At a glance.
- Play ransomware makes Santa’s naughty list.
- Update on the LastPass data breach.
- Xfinity customers receive coal in their stockings.
Play ransomware makes Santa’s naughty list.
Fortinet offers an in-depth look at Play ransomware, a newbie threat group that has adopted the double-extortion technique – encrypting the target’s files as well as threatening to release or destroy stolen private data – that has grown ever more popular with ransomware gangs of late. Infection vectors include phishing, valid compromised accounts, and exposed RDP (Remote Desktop Protocol) servers, and impacted parties are typically Microsoft Windows users. Once launched, the ransomware encrypts files of interest like personal and operational documents, leaving them with a “.PLAY” extension, but does not invade system files. Once encryption is complete, a ransom note titled “ReadMe.txt” is added to the primary drive containing a link to the group’s TOR pages and a contact e-mail address for negotiations. Most of Play’s targets have been in the EU (46%), followed by Asia and North America (about 23% each).
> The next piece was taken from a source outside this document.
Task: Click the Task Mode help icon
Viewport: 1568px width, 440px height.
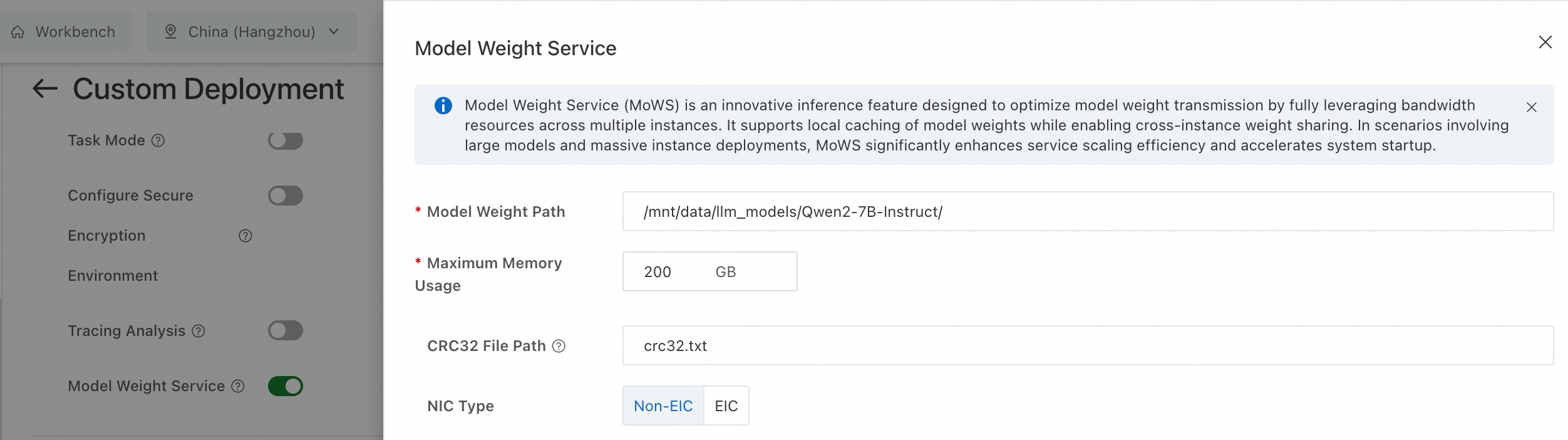Action: coord(158,140)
Update on the LastPass data breach.
Earlier this month freemium password manager LastPass disclosed it suffered a cyberattack when intruders breached its cloud storage using information previously stolen in an August security incident. While initially it seemed that customer data was largely unimpacted, LastPass has spent the last few weeks investigating the incident, and yesterday the company’s website was updated to explain that “the threat actor copied information from backup that contained basic customer account information and related metadata.” The potentially compromised data include company names, end-user names, billing addresses, email addresses, telephone numbers, and the IP addresses from which customers were accessing the LastPass service. LastPass also notes that while the threat actor was able to copy a backup of customer vault data, that data is stored in a proprietary binary encryption format, Though some of that data like, website URLs, is unencrypted, sensitive fields such as website usernames and passwords, secure notes, and form-filled data are full encrypted. Customers have been reassured that if they use LastPass’s default master password settings and best practices, there is little chance of their data being impacted.
Xfinity customers receive coal in their stockings.
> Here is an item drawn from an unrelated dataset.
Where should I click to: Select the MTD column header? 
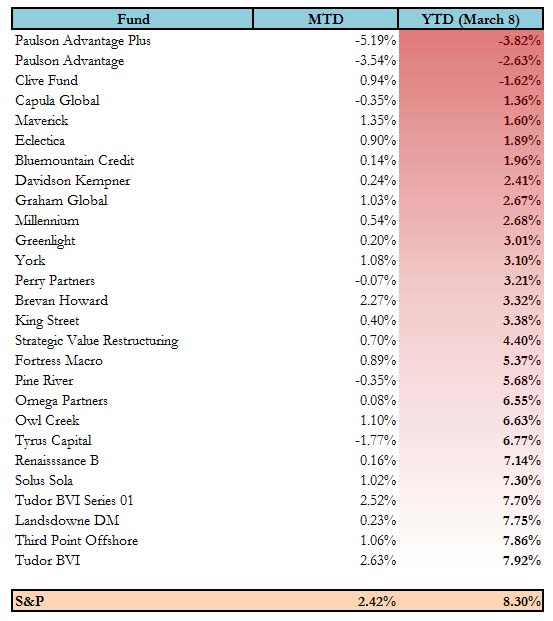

Customers of American telecommunications company Comcast Xfinity have reported that their accounts are being hacked, despite the use of two-factor authentication. The attackers are using the compromised accounts to access the victims’ other services and hijack those accounts as well. The issues started on December 19th, with Xfinity email users receiving notifications that their account info had been changed without their knowledge. When they tried to access their accounts, they found their login credentials had been changed. Once they regained access, the users found a secondary email address with a @yopmail.com domain had been added to their accounts. Bleeping Computer reports that several Xfinity customers shared their experiences with the publication, as well as posting their stories on Twitter, Reddit, and XFinity’s support forum. What’s especially concerning is that many of the users had secured their accounts with two-factor authentication (2FA), meaning the attackers were able to bypass this protection.
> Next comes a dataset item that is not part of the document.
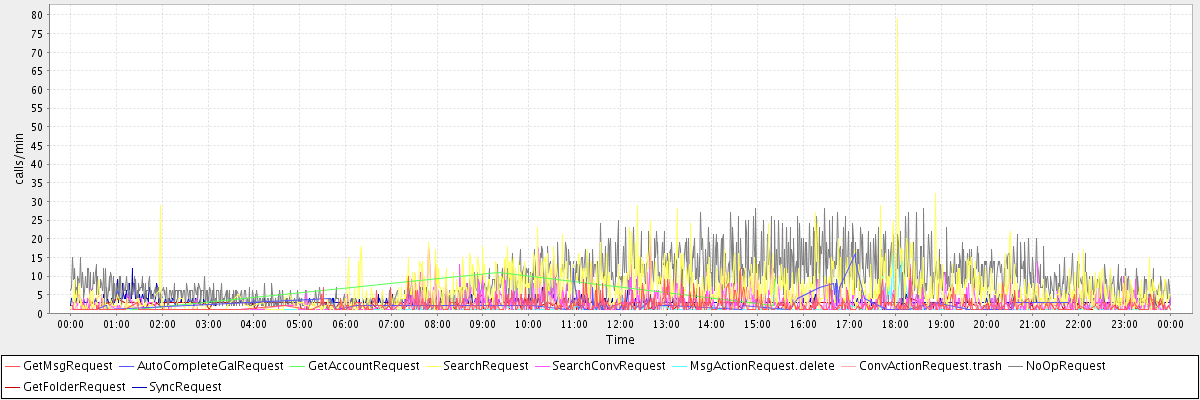Click the 18:00 tick on time axis
The image size is (1200, 400).
click(x=895, y=325)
One customer tweeted, “How was it that users with 2FA had email password resets sent to Yopmail accounts after midnight. WTH, Xfinity!” According to a researcher, the hackers acquired the stolen login credentials through credential stuffing attacks, and once the attackers are prompted to enter their 2FA code, they allegedly use a privately circulated OTP bypass for the Xfinity site that allows them to forge successful 2FA verification requests. After that, the hackers attempt to breach the victim’s other online services including DropBox, Evernote, and the Coinbase and Gemini cryptocurrency exchanges. Though Comcast has not yet issued a public response, one customer posted on Reddit, "I spoke to a second person in the xfinity security department that told me not to worry about the fraudulent yopmail account on my xfinity account and indicated that this had happened with many (maybe all) xfinity accounts She indicated that xfinity is still working to find the source of the hack. Apparently this is a much more widespread issue than is being reported. It does not seem that xfinity email is secure at this time."
Roger Grimes, data-driven defense evangelist at cybersecurity company KnowBe4, commented on the ins-and-outs of MFA, and why it's not necessarily the panacea people take it be:
"This is yet another example of MFA not being as protective as most people think. MFA is a good thing and everyone should use phishing-resistant MFA when they can to protect valuable data and systems. With that said, MFA is oversold to customers as some sort of super solution that will solve most of our cybersecurity ills. Most people using MFA think they are specially protected against hackers...especially logon hacking. As this incident shows, although MFA can provide extra protection in some types of hacking scenarios, it doesn't protect in all scenarios and can be used to steal or bypass a password. No matter what MFA you use, you should be aware of the various types of common attacks against your type of MFA, and how to detect and prevent them if possible. And admins and MFA vendors need to make sure not to oversell MFA's protection. MFA is good and everyone should use it...but it's simply not as protective as people are being told. And thinking you are specially protected by MFA and mistakenly thinking you are highly resistant to hacking attacks is a dangerous mindset."